Shena mematung, tertegun dengan perkataan yang keluar dari bibir Glen. Sangat tidak terduga. Shena merasakan jantungnya mulai senam di pagi hari.

"Em... Emang lo nggak bosen nunggu selama itu di mobil?"

"Cuma satu jam kan? Bukan satu abad?"

Rasa gugup Shena langsung menghilang saat itu juga, raut wajahnya kembali menjadi kesal.

"Udah ayo jalan! Balikin moodbaik gue," pinta Shena.

"Masih pagi kok udah marah-marah kayak emak-emak kehilangan cabe sekilonya aja!"

"Cepetan jalan!" emosi Shena bertambah.

"Iya iya Mak!"

Glen pun segera menjalankan mobilnya, beranjak menuju ke Mall terdekat dari rumah Shena. Perjalanan pagi mereka diiringi lagu Tulus – Teman Hidup.

****

Shena masuk ke toko tas, ia sudah lama mengincar salah satu tas di toko ini. Shena tersenyum senang, tas yang diinginkannya masih ada. Shena segera mengambil tas tersebut.

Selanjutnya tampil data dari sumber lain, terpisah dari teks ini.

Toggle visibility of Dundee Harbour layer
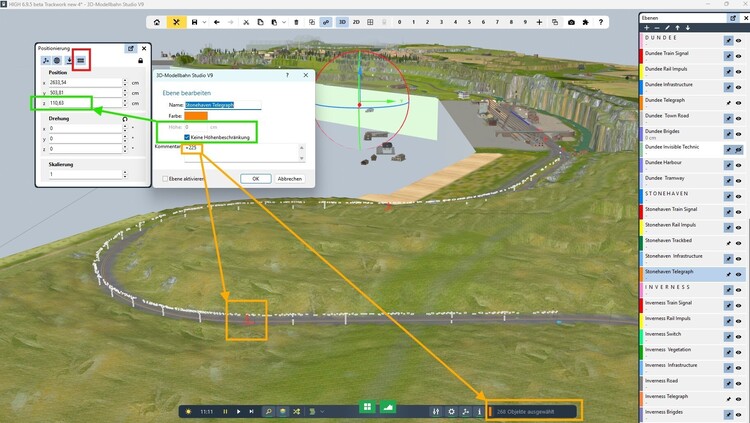Image resolution: width=750 pixels, height=423 pixels. pyautogui.click(x=738, y=163)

"Gue ingin beli ini," ucap Shena menunjukkan tas maroonpilihannya ke Glen. "Bagus kan?"

"Bagus," jawab Glen seadanya.

"Yang bener jawabnya! Yang jujur, yang ikhlas," paksa Shena.

Glen berusaha sabar, ia memaksakan senyumnya "Ya ampun tasnya bagus banget, warna merahnya mencolok kek darah vampire. Ada rantainya panjang pula, bisa nih buat ngerantai cicak-cicak di dinding diam-diam nggak mau merayap. Hap! Nggak bisa nangkap."

Shena mendecak pelan, menahan untuk tidak tertawa. Kelakuan gila Glen keluar lagi dengan lebainya.

"Puas?"

Shena pun segera menuju ke kasir, Glen mengikuti dari belakang. Shena memberikan tas tersebut ke pegawai kasir, ia mengambil dompetnya ingin membayar.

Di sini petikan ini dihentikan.